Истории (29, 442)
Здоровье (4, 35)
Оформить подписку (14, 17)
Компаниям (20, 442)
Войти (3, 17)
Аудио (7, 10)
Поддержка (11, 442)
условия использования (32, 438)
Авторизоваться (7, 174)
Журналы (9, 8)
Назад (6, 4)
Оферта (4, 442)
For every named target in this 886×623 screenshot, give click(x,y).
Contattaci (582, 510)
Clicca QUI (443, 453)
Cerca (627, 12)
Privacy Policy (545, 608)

* * *

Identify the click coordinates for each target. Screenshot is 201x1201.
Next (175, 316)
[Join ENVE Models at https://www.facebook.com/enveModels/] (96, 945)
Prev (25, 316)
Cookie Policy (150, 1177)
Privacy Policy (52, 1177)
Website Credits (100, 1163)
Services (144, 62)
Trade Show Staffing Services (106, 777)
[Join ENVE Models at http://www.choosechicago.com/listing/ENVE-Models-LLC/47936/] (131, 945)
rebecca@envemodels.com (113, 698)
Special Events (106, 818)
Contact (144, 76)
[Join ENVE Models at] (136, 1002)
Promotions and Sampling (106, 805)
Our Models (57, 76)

> [EXERCISE DETAILS]:
Copy out the listing lines word for word, starting with the line containing "Оферта (4, 442)" and going through the line containing "Privacy Policy (545, 608)", with both of those lines included.

> [TASK ANSWER]:
Оферта (4, 442)
For every named target in this 886×623 screenshot, give click(x,y).
Contattaci (582, 510)
Clicca QUI (443, 453)
Cerca (627, 12)
Privacy Policy (545, 608)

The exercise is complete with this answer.